Right out of the starting gate in December I had a rather distasteful experience through Facebook, and a connection I reformed with an old friend from the 1990’s I had fallen out of touch with. That interpersonal interaction went from on-line life to real life so fast I could hardly keep up with it. And like any good -bad- learning experience, I now understand why it’s good to keep a low profile in certain communities on-line. Why it’s good to safe guard your personal information, and why for me personally, nothing beats the actual face to face time you can spend getting to know someone verses the on-line time you spend exchanging only two dimensional information.
On the flip side of bad experiences are the good ones. My sister has joined Facebook. I think she mostly did so out of a bizarre kind of peer pressure and sense of obligation. At the same time, it’s very weird, and by weird I mean in a disjointed and disconnected way, to see updates on my sister’s time line about what’s going on in her life when I haven’t had the time to actually -talk- to her in real life. It makes me feel down right crappy actually, mostly because we live so close to each other and some how there are always excuses to why time escapes us. (Sorry Nicki.)
Fast forward to the end of the month now, it’s the last week in January. More people I know are joining sites like Twitter and blip.fm and even merging their blips into their tweets (which is something I’m guilty of also and indulge in often enough to probably warrant people to unfollow or block me on both sites…I tangent through blip.fm sometimes, it works better than any drunken night ever did, so why should I care?)

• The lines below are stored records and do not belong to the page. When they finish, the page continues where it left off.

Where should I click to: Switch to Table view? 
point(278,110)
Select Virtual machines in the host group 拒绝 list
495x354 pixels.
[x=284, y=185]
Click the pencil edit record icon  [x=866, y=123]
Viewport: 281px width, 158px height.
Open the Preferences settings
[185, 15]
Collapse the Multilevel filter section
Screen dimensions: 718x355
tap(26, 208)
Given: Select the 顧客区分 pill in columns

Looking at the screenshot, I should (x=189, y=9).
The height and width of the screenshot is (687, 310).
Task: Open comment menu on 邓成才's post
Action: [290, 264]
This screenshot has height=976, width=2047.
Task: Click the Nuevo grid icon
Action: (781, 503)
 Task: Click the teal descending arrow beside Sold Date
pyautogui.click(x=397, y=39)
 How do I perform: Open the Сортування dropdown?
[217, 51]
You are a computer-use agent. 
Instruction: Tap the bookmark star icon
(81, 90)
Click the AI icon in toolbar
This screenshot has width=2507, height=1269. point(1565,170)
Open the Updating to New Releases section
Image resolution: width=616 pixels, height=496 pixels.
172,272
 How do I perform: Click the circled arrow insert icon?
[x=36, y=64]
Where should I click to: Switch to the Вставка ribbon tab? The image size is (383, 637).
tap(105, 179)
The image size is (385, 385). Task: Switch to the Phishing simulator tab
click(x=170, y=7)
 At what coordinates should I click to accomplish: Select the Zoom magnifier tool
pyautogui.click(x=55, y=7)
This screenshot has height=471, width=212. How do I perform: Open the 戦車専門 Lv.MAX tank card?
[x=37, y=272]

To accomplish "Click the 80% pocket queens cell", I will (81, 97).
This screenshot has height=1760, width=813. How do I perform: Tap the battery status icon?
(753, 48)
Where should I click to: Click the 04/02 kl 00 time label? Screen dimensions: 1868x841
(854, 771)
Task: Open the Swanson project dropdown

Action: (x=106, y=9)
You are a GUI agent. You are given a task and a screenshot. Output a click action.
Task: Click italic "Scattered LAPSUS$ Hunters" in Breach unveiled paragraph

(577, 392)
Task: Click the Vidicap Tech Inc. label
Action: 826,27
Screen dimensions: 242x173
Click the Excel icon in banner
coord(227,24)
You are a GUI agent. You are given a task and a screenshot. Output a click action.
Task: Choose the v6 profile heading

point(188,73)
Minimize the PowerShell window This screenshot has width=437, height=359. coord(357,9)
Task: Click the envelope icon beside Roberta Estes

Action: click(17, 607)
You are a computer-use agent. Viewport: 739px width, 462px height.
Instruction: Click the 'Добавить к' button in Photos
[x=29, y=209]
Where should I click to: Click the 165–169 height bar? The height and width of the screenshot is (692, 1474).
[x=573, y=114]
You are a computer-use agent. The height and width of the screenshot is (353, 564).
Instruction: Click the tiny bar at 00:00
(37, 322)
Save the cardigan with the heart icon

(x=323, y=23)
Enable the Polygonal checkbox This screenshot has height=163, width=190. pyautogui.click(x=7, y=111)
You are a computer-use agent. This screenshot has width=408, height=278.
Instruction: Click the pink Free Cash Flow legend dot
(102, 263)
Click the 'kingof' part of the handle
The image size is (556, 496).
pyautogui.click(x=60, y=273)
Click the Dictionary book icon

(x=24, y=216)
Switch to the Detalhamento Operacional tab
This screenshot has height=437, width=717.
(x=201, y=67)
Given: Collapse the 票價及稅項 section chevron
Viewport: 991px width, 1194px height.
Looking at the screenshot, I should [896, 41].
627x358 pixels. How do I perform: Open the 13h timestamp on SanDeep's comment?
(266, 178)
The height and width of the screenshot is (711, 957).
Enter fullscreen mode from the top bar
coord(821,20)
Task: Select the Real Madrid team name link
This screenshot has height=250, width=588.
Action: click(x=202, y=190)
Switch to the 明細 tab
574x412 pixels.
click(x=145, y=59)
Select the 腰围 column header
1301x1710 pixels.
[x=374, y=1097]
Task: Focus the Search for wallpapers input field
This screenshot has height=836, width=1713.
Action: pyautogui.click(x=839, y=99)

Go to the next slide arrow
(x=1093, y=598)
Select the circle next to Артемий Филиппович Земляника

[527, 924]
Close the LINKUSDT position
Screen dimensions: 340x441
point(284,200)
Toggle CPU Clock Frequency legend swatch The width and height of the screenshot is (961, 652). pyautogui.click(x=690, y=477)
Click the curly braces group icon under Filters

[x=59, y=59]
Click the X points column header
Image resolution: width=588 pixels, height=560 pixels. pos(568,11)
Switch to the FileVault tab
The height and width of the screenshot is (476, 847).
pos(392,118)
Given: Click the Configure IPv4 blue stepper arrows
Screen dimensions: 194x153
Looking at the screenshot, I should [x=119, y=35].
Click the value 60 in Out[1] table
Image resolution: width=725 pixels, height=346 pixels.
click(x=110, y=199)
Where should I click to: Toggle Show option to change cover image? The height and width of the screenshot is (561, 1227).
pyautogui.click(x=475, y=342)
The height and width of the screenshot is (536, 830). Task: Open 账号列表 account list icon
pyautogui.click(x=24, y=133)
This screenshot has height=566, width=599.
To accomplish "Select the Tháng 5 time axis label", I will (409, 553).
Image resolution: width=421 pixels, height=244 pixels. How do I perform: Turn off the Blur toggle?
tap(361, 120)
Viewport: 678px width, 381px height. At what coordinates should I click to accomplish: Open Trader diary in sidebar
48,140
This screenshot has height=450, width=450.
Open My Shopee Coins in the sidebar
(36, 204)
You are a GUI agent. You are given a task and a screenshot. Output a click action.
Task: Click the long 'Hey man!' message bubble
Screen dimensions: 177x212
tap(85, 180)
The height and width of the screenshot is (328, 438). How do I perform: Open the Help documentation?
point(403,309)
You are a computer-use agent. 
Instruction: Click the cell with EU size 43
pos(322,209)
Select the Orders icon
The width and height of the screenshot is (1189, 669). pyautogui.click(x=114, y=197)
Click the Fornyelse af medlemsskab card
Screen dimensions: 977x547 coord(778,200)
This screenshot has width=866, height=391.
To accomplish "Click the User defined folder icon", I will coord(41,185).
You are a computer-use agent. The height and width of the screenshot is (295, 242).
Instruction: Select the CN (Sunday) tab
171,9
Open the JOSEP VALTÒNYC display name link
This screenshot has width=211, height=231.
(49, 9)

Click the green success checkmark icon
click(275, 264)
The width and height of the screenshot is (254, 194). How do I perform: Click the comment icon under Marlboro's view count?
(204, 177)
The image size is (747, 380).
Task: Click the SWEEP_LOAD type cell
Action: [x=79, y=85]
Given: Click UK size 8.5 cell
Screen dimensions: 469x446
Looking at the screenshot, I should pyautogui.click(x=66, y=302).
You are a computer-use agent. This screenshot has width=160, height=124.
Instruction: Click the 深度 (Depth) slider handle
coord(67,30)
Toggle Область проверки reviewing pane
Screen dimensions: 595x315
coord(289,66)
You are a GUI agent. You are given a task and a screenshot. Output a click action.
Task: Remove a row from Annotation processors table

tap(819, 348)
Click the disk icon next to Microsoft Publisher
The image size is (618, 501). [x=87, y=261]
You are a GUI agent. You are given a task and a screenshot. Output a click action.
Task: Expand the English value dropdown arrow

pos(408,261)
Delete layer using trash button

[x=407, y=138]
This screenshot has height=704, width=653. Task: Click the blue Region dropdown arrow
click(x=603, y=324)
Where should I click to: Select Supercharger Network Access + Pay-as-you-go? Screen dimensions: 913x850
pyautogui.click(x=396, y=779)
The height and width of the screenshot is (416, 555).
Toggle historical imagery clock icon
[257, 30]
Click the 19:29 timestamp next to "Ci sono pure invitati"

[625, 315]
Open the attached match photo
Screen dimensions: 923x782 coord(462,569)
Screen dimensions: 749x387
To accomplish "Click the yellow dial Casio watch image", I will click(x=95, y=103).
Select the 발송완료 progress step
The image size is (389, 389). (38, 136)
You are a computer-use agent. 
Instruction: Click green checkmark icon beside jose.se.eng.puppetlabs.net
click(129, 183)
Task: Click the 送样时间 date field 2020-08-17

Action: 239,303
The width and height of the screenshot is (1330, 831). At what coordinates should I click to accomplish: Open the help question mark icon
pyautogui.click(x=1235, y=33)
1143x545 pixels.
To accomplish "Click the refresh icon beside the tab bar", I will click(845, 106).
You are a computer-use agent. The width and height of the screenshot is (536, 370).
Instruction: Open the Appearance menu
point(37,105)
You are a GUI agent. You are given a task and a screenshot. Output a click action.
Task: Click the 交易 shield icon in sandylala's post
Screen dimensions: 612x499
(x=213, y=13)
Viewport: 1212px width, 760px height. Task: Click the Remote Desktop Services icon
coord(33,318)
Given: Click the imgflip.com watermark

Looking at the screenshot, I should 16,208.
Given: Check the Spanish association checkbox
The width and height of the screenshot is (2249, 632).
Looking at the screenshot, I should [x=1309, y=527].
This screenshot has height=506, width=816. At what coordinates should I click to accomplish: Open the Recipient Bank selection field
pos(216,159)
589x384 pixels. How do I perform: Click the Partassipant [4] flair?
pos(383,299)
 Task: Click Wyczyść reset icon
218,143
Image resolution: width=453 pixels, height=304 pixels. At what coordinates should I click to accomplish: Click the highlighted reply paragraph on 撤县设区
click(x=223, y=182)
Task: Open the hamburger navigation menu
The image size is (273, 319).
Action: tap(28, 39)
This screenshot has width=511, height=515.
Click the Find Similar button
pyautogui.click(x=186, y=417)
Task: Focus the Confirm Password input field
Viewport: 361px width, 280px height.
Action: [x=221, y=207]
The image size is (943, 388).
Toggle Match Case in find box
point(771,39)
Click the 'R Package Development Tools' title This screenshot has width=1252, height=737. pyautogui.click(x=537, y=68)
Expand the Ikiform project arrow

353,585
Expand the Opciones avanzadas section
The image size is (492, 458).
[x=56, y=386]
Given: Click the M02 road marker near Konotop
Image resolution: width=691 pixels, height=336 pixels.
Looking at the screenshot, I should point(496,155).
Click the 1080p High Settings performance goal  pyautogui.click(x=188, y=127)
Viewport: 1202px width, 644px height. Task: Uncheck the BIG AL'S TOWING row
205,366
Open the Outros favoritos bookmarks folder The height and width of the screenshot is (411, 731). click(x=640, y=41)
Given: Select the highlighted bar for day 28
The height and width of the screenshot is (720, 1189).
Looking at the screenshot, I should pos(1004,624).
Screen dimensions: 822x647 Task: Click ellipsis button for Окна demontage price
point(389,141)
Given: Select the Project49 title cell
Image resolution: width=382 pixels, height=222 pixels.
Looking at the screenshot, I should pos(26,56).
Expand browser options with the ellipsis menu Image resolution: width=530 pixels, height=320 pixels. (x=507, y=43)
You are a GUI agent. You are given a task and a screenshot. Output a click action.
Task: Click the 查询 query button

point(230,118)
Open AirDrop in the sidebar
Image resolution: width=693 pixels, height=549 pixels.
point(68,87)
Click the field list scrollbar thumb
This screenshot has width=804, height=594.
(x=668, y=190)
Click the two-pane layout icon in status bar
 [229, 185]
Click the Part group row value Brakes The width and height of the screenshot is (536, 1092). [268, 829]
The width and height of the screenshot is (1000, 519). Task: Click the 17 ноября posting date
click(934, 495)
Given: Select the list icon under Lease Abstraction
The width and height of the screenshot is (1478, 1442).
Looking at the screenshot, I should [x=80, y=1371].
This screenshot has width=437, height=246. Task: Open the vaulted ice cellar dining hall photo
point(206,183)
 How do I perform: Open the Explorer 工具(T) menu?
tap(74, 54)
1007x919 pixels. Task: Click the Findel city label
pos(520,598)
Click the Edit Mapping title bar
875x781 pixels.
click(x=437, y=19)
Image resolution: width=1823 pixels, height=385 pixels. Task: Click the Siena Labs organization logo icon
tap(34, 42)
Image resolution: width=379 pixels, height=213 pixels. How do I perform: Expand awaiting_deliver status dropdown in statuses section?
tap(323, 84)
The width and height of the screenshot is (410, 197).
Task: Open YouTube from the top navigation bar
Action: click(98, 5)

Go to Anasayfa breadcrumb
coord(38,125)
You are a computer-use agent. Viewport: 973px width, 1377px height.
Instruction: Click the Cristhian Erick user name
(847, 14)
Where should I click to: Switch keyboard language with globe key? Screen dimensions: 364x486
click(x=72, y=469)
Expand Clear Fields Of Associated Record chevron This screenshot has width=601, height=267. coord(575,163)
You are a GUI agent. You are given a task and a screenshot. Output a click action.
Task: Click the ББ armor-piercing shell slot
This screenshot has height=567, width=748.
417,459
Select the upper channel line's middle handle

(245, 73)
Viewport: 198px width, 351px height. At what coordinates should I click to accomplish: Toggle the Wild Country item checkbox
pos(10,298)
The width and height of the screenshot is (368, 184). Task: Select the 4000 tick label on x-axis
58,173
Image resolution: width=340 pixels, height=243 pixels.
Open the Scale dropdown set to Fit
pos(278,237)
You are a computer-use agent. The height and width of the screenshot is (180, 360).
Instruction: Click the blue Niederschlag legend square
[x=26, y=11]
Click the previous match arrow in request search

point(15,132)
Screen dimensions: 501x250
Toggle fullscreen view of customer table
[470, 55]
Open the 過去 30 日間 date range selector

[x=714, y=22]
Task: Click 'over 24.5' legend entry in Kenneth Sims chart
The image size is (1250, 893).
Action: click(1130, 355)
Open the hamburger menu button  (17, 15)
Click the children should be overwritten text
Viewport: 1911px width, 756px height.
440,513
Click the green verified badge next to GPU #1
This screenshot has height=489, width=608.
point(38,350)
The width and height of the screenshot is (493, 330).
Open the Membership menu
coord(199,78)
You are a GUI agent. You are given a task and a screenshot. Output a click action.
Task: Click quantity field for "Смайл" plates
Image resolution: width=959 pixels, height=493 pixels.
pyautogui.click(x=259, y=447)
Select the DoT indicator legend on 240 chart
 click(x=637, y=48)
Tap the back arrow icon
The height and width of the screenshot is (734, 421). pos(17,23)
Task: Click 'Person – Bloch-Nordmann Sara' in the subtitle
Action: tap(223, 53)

I think there’s something to it though (as I sift through Twitturly, feverishly comment on my friend’s Facebook updates, check in on a flickr thread, listen to blip, type this and check my gmail.) I think, and this is my opinion, all of these extensions add dimension to a hypothetical -you-. A you that someone thinks they know, if only here, on the internet, in this…illusionary space. This is why I can allow the walls still fighting against this integration to be less defnesive (despite the loud warning bells and sirens I hear firing off in my head-space at night.)